Description
Is it possible to use the not equal filter on properties with word tokenization even if they don’t have alphanumeric characters? Unfortunately I have data like test.com/2
with word tokenization when it wasn’t intended.
For example, I’d want to query test.com/2
using a not equal filter like below:
Filter.by_property("my_property").not_equal("test.com/2")
Does any workaround exist like query against “test com 2” or update tokenization or search with a different tokenization? My main issue is adding a new field or replacing with the proper tokenization is a lengthy process in a production system.
Server Setup Information
- Weaviate Server Version: 1.24.0
- Deployment Method: Docker
- Multi Node? Number of Running Nodes: No.

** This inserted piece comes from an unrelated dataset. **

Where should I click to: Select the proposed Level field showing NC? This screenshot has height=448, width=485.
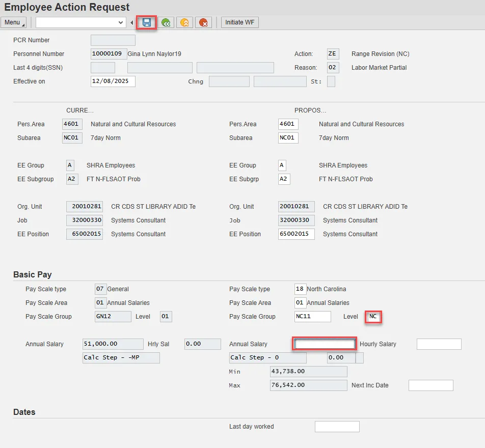coord(373,317)
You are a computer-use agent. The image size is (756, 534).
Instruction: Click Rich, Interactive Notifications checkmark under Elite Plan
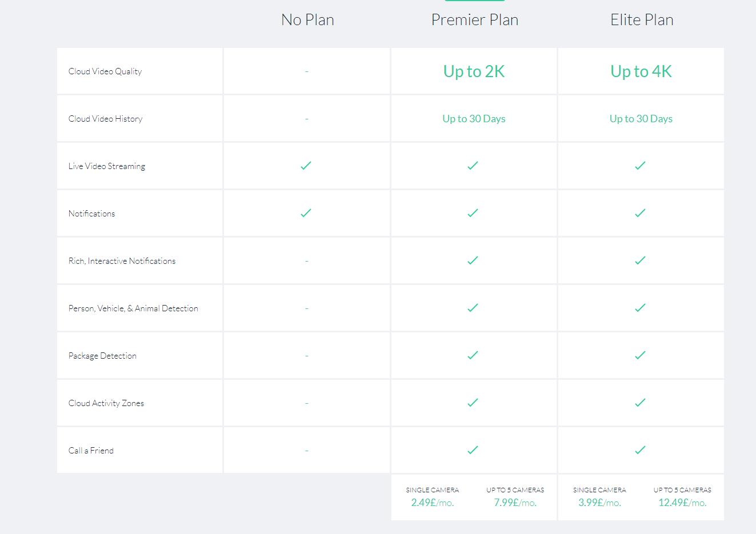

- Client Language and Version: 4.6.5
- Multitenancy?: Yes
hi @dhanshew72 !
because you had tokenization set to word, the property value test.com/2
will be tokenized as test
com
2
This will proves our point:
client.collections.delete("Test")
collection = client.collections.create(
name="Test",
vectorizer_config=wvc.config.Configure.Vectorizer.none(),
)
collection.data.insert_many([
{"text": "test.com/2"},
{"text": "test.com/3"},
{"text": "test.com/4"},
])
now we query:
results = collection.query.fetch_objects(
filters=(
wvc.query.Filter.by_property("text").equal("test") &
wvc.query.Filter.by_property("text").equal("com") &
wvc.query.Filter.by_property("text").equal("2")
)
)
for i in results.objects:
print("###")
print(i.properties)
results:
{‘text’: ‘test.com/2’}
As you want to exclude that filtered objects, not equal on a word tokenization will not help you.
So you can try adding a new property, with the field
tokenization, and then filling in the content of that property so you can filter it out.
Let me know if this helps 
1 Like
Interesting, I’ll make note of that. Thank you.
1 Like